I am a life member of American Mensa. I live in Davis, California, with my 15 year old daughter, Miranda, 11 year old son, Ethan, and a herd of cats. (I'm a good cat herder.)
My background is in computer engineering, economics, and law. I have a bachelor's degree in electrical engineering from MIT, an MEE from Syracuse University, and a JD from the University of California, Berkeley (Boalt Hall). I did post graduate study for a year at the London School of Economics and Political Science. My mode of thought is sometimes abstract -- the economist; more often concrete -- the lawyer; more practical than hypothetical -- the engineer.

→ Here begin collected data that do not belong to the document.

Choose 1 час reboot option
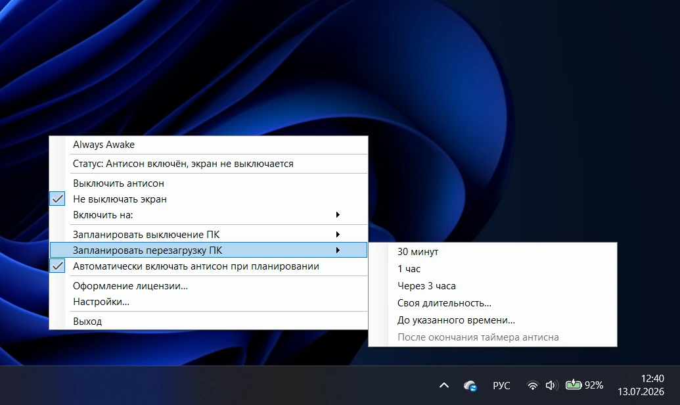 pyautogui.click(x=493, y=269)
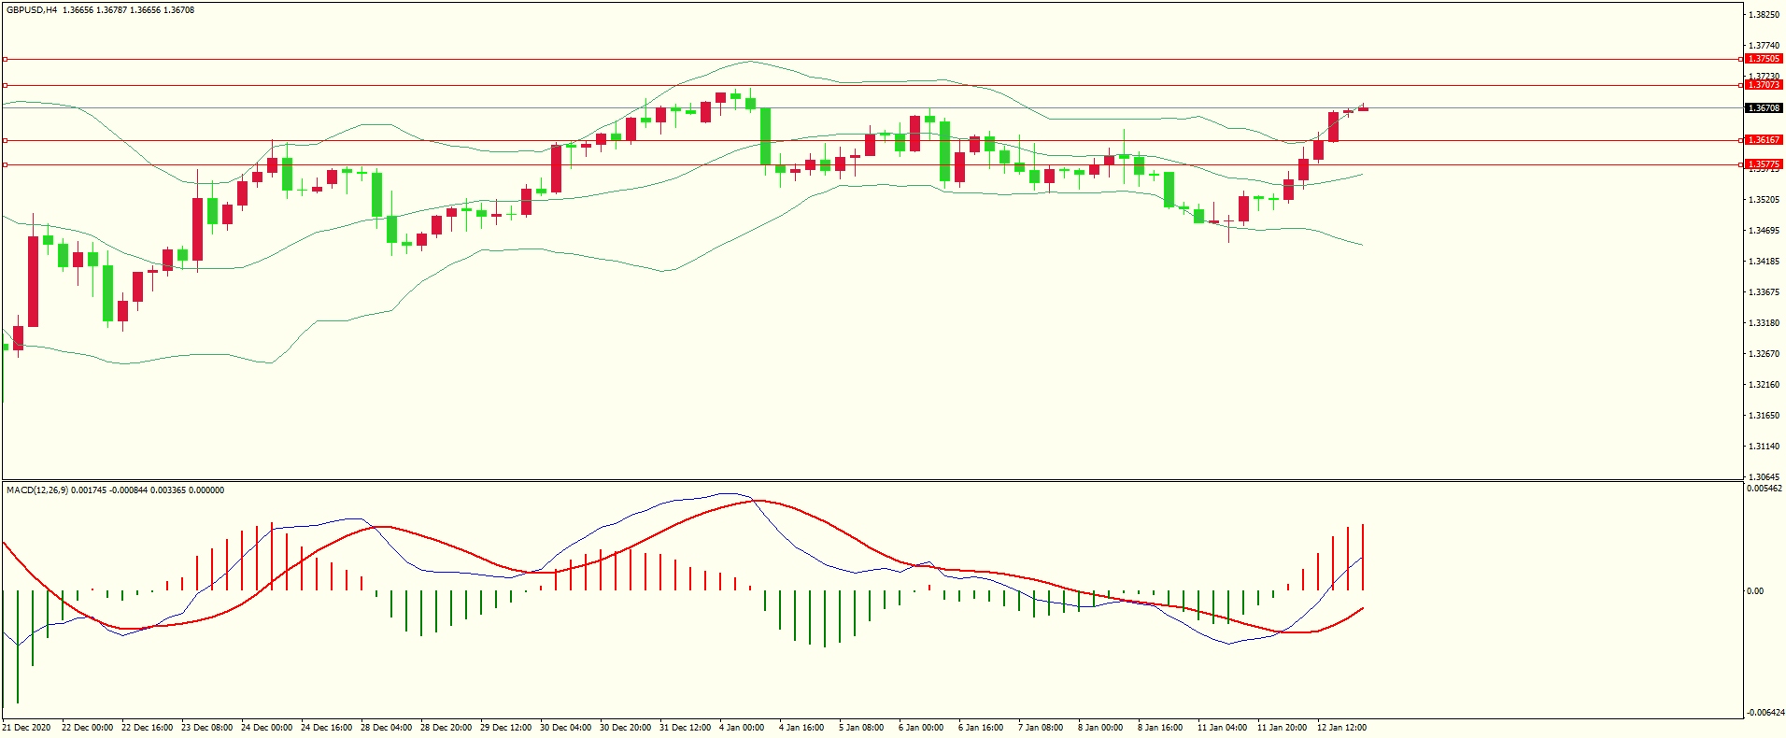
Task: Select the 1.37073 red price tag
Action: [x=1764, y=85]
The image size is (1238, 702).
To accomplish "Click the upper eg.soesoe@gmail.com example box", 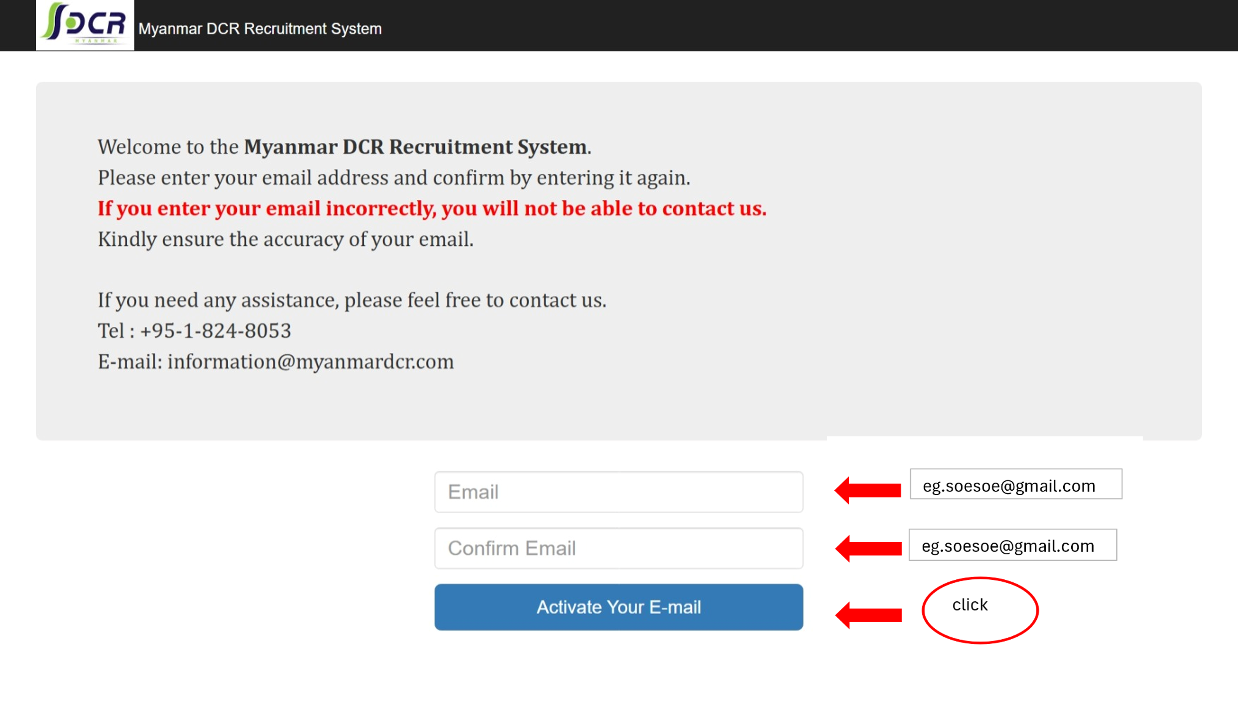I will (1016, 484).
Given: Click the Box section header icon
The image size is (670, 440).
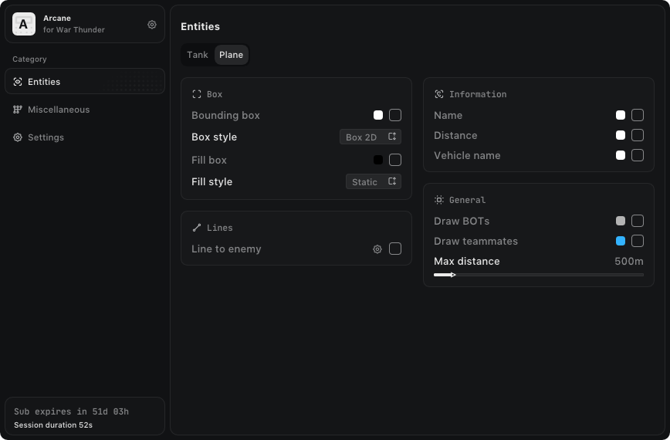Looking at the screenshot, I should pyautogui.click(x=197, y=94).
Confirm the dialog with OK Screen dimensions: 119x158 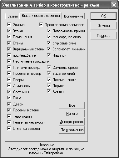pos(103,16)
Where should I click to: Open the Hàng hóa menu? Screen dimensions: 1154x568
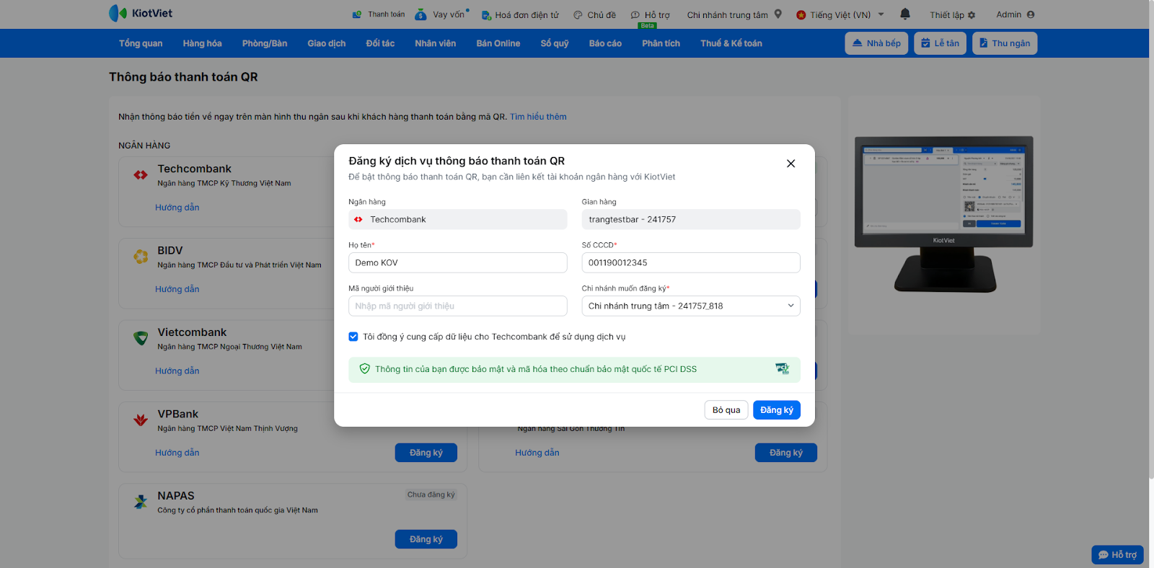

I joined Mensa in June 1961, when it was a modest club in England, and was one of the founders of American Mensa Ltd.; I also played the major role in negotiating our autonomy from the British organization. During two years as Treasurer (1967-1969) I restored fiscal integrity to Mensa by changing from cash to accrual accounting, procured our favorable tax status, and founded the Mensa Research and Education Foundation (MERF), drafting a charter for that organization that has assured its stability over the years.. I was elected AMC Chairman in 1969 to turn around a declining membership, and I did. For over a decade after that, our membership continued to increase and diversify.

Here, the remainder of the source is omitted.